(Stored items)
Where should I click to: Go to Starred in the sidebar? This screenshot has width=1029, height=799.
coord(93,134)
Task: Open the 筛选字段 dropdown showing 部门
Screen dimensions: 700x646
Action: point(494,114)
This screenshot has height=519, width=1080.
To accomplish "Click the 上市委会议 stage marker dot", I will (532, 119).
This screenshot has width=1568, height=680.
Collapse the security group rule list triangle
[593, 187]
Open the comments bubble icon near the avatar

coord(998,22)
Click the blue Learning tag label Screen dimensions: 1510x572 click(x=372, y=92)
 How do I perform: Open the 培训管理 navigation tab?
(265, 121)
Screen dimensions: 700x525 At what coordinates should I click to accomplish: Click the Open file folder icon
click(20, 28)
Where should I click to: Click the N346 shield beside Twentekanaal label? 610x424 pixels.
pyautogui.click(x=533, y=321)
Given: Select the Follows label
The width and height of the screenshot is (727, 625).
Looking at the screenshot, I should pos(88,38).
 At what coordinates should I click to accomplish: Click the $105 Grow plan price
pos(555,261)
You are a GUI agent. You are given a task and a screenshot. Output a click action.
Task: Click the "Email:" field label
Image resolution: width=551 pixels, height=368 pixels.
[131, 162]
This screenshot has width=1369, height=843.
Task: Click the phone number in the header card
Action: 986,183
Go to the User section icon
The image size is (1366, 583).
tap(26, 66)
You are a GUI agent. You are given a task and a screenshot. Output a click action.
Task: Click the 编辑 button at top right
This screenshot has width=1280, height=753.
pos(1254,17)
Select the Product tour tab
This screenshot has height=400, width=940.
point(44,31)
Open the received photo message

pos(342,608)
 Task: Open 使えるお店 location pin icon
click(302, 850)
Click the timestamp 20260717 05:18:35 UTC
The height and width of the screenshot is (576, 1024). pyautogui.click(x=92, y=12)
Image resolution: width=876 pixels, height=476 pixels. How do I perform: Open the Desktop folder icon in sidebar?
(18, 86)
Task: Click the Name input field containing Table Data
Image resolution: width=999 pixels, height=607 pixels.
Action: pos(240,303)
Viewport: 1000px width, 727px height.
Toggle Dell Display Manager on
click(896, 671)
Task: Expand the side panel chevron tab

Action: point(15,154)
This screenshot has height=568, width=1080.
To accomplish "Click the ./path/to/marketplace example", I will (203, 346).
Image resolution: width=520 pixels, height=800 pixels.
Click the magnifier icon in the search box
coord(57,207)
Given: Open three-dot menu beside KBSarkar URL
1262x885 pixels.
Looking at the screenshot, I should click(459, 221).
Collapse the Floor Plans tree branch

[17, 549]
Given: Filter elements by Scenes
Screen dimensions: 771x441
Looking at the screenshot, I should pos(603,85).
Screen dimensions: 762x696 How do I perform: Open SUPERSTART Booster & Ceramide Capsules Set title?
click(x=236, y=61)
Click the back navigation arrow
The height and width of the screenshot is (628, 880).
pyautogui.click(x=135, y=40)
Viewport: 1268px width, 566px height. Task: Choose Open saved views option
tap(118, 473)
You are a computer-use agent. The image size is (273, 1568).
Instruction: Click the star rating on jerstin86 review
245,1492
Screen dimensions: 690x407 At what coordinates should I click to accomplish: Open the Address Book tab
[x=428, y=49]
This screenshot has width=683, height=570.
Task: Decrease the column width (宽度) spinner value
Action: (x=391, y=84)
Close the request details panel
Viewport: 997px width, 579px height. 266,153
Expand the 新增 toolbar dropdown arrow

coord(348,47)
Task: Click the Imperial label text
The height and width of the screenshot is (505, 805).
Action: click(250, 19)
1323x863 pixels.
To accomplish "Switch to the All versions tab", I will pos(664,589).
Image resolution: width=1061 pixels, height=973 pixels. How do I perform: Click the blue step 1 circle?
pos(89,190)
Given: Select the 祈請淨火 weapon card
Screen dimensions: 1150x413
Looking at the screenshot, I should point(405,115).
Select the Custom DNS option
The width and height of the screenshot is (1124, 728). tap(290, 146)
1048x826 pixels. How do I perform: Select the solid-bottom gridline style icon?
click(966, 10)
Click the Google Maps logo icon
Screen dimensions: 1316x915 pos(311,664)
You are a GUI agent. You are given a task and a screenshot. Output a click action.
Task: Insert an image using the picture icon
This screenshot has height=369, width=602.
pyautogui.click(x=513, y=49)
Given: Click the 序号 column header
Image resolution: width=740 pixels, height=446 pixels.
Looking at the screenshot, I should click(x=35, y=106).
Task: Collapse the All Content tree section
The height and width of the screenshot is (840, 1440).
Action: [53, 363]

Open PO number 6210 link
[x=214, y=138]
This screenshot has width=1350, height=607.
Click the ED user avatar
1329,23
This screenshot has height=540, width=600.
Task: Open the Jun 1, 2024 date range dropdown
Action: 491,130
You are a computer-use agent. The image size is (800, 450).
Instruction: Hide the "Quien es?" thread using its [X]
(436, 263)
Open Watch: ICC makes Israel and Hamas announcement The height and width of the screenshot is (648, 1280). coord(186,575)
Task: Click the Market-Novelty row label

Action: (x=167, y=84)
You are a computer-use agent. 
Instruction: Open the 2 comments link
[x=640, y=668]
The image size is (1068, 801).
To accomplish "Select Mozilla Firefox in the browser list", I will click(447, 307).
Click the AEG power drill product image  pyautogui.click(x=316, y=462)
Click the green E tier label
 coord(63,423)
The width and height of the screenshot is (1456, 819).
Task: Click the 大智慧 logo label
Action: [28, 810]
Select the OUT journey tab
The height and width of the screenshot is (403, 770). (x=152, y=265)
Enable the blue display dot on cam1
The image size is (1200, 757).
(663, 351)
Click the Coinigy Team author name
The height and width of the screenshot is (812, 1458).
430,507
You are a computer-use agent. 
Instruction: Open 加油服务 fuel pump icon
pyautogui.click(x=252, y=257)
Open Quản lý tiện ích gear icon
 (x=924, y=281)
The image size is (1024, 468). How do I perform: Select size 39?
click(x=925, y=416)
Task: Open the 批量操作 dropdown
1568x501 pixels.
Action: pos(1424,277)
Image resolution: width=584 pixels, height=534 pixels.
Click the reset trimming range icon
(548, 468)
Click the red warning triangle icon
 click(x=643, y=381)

(Task instructions) The entries above must be returned exactly.

(Problem solution)
Where should I click to: Go to Starred in the sidebar? This screenshot has width=1029, height=799.
coord(93,134)
Task: Open the 筛选字段 dropdown showing 部门
Screen dimensions: 700x646
Action: point(494,114)
This screenshot has height=519, width=1080.
To accomplish "Click the 上市委会议 stage marker dot", I will (532, 119).
This screenshot has width=1568, height=680.
Collapse the security group rule list triangle
[593, 187]
Open the comments bubble icon near the avatar

coord(998,22)
Click the blue Learning tag label Screen dimensions: 1510x572 click(x=372, y=92)
 How do I perform: Open the 培训管理 navigation tab?
(265, 121)
Screen dimensions: 700x525 At what coordinates should I click to accomplish: Click the Open file folder icon
click(20, 28)
Where should I click to: Click the N346 shield beside Twentekanaal label? 610x424 pixels.
pyautogui.click(x=533, y=321)
Given: Select the Follows label
The width and height of the screenshot is (727, 625).
Looking at the screenshot, I should pos(88,38).
 At what coordinates should I click to accomplish: Click the $105 Grow plan price
pos(555,261)
You are a GUI agent. You are given a task and a screenshot. Output a click action.
Task: Click the "Email:" field label
Image resolution: width=551 pixels, height=368 pixels.
[131, 162]
This screenshot has width=1369, height=843.
Task: Click the phone number in the header card
Action: 986,183
Go to the User section icon
The image size is (1366, 583).
tap(26, 66)
You are a GUI agent. You are given a task and a screenshot. Output a click action.
Task: Click the 编辑 button at top right
This screenshot has width=1280, height=753.
pos(1254,17)
Select the Product tour tab
This screenshot has height=400, width=940.
point(44,31)
Open the received photo message

pos(342,608)
 Task: Open 使えるお店 location pin icon
click(302, 850)
Click the timestamp 20260717 05:18:35 UTC
The height and width of the screenshot is (576, 1024). pyautogui.click(x=92, y=12)
Image resolution: width=876 pixels, height=476 pixels. How do I perform: Open the Desktop folder icon in sidebar?
(18, 86)
Task: Click the Name input field containing Table Data
Image resolution: width=999 pixels, height=607 pixels.
Action: pos(240,303)
Viewport: 1000px width, 727px height.
Toggle Dell Display Manager on
click(896, 671)
Task: Expand the side panel chevron tab

Action: point(15,154)
This screenshot has height=568, width=1080.
To accomplish "Click the ./path/to/marketplace example", I will (203, 346).
Image resolution: width=520 pixels, height=800 pixels.
Click the magnifier icon in the search box
coord(57,207)
Given: Open three-dot menu beside KBSarkar URL
1262x885 pixels.
Looking at the screenshot, I should click(459, 221).
Collapse the Floor Plans tree branch

[17, 549]
Given: Filter elements by Scenes
Screen dimensions: 771x441
Looking at the screenshot, I should pos(603,85).
Screen dimensions: 762x696 How do I perform: Open SUPERSTART Booster & Ceramide Capsules Set title?
click(x=236, y=61)
Click the back navigation arrow
The height and width of the screenshot is (628, 880).
pyautogui.click(x=135, y=40)
Viewport: 1268px width, 566px height. Task: Choose Open saved views option
tap(118, 473)
You are a computer-use agent. The image size is (273, 1568).
Instruction: Click the star rating on jerstin86 review
245,1492
Screen dimensions: 690x407 At what coordinates should I click to accomplish: Open the Address Book tab
[x=428, y=49]
This screenshot has width=683, height=570.
Task: Decrease the column width (宽度) spinner value
Action: (x=391, y=84)
Close the request details panel
Viewport: 997px width, 579px height. 266,153
Expand the 新增 toolbar dropdown arrow

coord(348,47)
Task: Click the Imperial label text
The height and width of the screenshot is (505, 805).
Action: click(250, 19)
1323x863 pixels.
To accomplish "Switch to the All versions tab", I will pos(664,589).
Image resolution: width=1061 pixels, height=973 pixels. How do I perform: Click the blue step 1 circle?
pos(89,190)
Given: Select the 祈請淨火 weapon card
Screen dimensions: 1150x413
Looking at the screenshot, I should point(405,115).
Select the Custom DNS option
The width and height of the screenshot is (1124, 728). tap(290, 146)
1048x826 pixels. How do I perform: Select the solid-bottom gridline style icon?
click(966, 10)
Click the Google Maps logo icon
Screen dimensions: 1316x915 pos(311,664)
You are a GUI agent. You are given a task and a screenshot. Output a click action.
Task: Insert an image using the picture icon
This screenshot has height=369, width=602.
pyautogui.click(x=513, y=49)
Given: Click the 序号 column header
Image resolution: width=740 pixels, height=446 pixels.
Looking at the screenshot, I should click(x=35, y=106).
Task: Collapse the All Content tree section
The height and width of the screenshot is (840, 1440).
Action: [53, 363]

Open PO number 6210 link
[x=214, y=138]
This screenshot has width=1350, height=607.
Click the ED user avatar
1329,23
This screenshot has height=540, width=600.
Task: Open the Jun 1, 2024 date range dropdown
Action: 491,130
You are a computer-use agent. The image size is (800, 450).
Instruction: Hide the "Quien es?" thread using its [X]
(436, 263)
Open Watch: ICC makes Israel and Hamas announcement The height and width of the screenshot is (648, 1280). coord(186,575)
Task: Click the Market-Novelty row label

Action: (x=167, y=84)
You are a computer-use agent. 
Instruction: Open the 2 comments link
[x=640, y=668]
The image size is (1068, 801).
To accomplish "Select Mozilla Firefox in the browser list", I will click(447, 307).
Click the AEG power drill product image  pyautogui.click(x=316, y=462)
Click the green E tier label
 coord(63,423)
The width and height of the screenshot is (1456, 819).
Task: Click the 大智慧 logo label
Action: [28, 810]
Select the OUT journey tab
The height and width of the screenshot is (403, 770). (x=152, y=265)
Enable the blue display dot on cam1
The image size is (1200, 757).
(663, 351)
Click the Coinigy Team author name
The height and width of the screenshot is (812, 1458).
430,507
You are a computer-use agent. 
Instruction: Open 加油服务 fuel pump icon
pyautogui.click(x=252, y=257)
Open Quản lý tiện ích gear icon
 (x=924, y=281)
The image size is (1024, 468). How do I perform: Select size 39?
click(x=925, y=416)
Task: Open the 批量操作 dropdown
1568x501 pixels.
Action: pos(1424,277)
Image resolution: width=584 pixels, height=534 pixels.
Click the reset trimming range icon
(548, 468)
Click the red warning triangle icon
 click(x=643, y=381)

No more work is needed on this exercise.